Multi Hierarchy Elastic Quota Management
Summary
When several users or teams share a cluster, fairness of resource allocation is very important. This proposal provides multi-hierarchy elastic quota management mechanism for the scheduler.
- It supports configuring quota groups in a tree structure, which is similar to the organizational structure of most companies.
- It supports the borrowing / returning of resources between different quota groups, for better resource utilization efficiency. The busy quota groups can automatically temporarily borrow the resources from the idle quota groups, which can improve the utilization of the cluster.
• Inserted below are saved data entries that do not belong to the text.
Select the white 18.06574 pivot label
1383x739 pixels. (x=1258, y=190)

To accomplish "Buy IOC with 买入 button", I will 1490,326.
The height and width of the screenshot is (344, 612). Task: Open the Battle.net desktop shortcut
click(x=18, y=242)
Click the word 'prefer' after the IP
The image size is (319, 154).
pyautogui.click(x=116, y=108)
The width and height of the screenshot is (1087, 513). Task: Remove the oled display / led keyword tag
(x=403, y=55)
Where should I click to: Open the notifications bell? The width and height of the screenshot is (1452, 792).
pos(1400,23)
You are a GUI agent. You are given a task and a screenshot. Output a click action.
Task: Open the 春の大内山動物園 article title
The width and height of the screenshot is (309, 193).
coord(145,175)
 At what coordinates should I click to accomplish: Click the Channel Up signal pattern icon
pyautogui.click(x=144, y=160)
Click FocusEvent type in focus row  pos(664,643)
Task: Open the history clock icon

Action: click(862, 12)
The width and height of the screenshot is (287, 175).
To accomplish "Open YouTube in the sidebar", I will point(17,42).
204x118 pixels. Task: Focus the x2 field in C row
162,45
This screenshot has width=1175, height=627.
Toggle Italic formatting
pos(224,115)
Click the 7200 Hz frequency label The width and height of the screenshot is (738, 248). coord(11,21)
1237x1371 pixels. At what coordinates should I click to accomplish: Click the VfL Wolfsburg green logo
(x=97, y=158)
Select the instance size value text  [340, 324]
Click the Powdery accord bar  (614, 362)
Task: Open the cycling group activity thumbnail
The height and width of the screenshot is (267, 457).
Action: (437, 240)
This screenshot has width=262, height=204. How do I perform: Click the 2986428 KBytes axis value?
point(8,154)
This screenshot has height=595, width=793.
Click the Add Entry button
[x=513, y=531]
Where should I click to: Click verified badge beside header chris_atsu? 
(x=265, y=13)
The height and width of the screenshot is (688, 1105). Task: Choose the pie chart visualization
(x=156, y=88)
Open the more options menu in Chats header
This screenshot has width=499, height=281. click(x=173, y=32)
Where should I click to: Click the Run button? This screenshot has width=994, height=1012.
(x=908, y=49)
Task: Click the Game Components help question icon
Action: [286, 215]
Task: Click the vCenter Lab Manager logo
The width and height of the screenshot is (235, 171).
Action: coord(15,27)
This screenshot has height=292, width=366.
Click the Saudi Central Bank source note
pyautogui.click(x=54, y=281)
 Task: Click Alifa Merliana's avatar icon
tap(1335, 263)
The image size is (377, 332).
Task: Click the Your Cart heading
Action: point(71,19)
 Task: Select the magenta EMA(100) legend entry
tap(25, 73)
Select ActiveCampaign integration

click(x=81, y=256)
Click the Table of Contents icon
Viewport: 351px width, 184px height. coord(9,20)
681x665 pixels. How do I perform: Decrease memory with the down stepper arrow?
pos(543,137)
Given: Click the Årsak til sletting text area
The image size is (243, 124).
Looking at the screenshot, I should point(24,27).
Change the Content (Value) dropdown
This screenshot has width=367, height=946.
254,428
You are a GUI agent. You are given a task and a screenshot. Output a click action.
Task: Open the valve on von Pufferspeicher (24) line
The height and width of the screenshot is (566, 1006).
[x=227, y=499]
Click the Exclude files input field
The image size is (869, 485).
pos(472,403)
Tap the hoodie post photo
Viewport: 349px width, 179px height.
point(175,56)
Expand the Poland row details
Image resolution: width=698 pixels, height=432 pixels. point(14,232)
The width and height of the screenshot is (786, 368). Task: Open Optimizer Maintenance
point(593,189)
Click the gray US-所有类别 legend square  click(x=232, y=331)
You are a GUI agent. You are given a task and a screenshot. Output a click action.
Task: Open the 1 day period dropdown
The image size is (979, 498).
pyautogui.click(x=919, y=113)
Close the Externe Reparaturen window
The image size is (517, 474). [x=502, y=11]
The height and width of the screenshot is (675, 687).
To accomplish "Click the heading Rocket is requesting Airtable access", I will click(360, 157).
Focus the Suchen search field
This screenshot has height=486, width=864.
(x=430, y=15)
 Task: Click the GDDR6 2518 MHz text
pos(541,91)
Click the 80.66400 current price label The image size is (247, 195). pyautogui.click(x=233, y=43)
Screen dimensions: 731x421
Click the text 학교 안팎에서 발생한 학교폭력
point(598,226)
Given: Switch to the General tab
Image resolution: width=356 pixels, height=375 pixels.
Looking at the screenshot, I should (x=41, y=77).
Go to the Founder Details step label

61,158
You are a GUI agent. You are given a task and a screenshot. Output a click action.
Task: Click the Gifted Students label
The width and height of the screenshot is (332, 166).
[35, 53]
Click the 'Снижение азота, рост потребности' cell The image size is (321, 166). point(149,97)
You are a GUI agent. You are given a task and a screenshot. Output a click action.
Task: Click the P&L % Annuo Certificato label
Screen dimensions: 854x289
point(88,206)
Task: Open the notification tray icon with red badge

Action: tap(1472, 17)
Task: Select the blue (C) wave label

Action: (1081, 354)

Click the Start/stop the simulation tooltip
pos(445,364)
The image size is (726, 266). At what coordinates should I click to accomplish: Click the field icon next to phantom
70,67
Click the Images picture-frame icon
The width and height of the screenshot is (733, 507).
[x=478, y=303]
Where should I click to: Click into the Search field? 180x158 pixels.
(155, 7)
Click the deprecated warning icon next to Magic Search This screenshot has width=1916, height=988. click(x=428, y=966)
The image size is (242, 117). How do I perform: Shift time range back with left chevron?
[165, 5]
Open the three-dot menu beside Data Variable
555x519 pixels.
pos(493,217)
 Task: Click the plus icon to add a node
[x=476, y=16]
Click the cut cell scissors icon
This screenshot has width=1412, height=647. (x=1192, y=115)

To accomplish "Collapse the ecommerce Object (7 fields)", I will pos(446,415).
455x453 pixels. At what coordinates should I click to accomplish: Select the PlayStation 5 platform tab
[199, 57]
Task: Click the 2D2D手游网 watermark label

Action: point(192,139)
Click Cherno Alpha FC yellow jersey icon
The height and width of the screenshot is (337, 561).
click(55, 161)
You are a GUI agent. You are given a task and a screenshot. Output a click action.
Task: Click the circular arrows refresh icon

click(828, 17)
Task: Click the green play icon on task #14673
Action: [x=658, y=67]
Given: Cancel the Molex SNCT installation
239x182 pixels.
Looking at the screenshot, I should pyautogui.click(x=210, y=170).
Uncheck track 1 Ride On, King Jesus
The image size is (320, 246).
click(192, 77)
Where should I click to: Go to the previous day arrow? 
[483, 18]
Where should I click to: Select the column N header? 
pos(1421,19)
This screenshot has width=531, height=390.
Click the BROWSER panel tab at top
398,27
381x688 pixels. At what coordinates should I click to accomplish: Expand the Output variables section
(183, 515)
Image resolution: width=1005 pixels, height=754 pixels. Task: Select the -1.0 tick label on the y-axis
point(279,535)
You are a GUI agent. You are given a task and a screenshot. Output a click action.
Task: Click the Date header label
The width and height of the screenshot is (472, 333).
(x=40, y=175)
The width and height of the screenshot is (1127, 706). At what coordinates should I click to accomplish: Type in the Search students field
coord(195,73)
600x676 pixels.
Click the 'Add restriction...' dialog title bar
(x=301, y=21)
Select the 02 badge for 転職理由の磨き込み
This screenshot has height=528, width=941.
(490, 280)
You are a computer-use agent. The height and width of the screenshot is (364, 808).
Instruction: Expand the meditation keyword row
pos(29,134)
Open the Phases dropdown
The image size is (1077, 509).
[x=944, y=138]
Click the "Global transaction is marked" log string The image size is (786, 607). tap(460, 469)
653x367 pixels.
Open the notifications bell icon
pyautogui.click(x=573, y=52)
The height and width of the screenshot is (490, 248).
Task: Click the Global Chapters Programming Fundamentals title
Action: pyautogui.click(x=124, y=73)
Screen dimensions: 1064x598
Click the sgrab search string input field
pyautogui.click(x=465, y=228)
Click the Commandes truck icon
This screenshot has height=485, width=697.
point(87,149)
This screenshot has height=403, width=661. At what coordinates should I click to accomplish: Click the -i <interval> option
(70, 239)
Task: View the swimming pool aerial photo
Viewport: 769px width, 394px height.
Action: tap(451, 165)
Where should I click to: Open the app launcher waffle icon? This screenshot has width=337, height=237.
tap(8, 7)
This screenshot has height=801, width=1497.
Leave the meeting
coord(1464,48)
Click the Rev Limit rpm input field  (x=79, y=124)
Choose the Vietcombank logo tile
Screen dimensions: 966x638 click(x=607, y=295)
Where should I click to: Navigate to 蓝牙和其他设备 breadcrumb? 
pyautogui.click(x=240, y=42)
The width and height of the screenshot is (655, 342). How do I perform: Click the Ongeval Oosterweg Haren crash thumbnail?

At the same time, when the idle quota group turn into the busy quota group, it can also automatically take back the "lent-to" resources.
- It considers the resource fairness between different quota groups. When the busy quota groups borrow the resources from the idle quota groups, the resources can be allocated to the busy quota groups under some fair rules.
Motivation
Compared with competitors
Resource Quotas
Resource Quotas provides the ability to restrain the upper limit of resource usage in one quota group. The quota group resource usage aggregated based on the pod resource configurations. Suppose there are still free resources in the cluster, but the resource usage of this quota group is close to the limit. The quota group cannot flexibly borrow the idle resources from the cluster. The only possible way is to manually adjust the limit of the quota group, but it is difficult to determine the timing and value of the adjustment when there are lots of quota groups.
Elastic Quota
Elastic Quota proposed concepts of "max" and "min". "Max" is the upper bound of the resource consumption of the consumers. "Min" is the minimum resources that are guaranteed to ensure the functionality/performance of the consumers. This mechanism allows the workloads from one quota group to "borrow" unused reserved "min" resources from other quota groups. The unused "min" of one quota group can be used by other quota groups, under the condition that there is a mechanism to guarantee the "victim" quota group can consume its "min" resource whenever it needs.
If multiple quota groups need borrow unused reserved "min" resources from other quota groups at the same time, the implementation strategy is FIFO, which means that one quota group may occupy all "borrowed-from "resources, while other quota groups cannot borrow any resources at all from the cluster.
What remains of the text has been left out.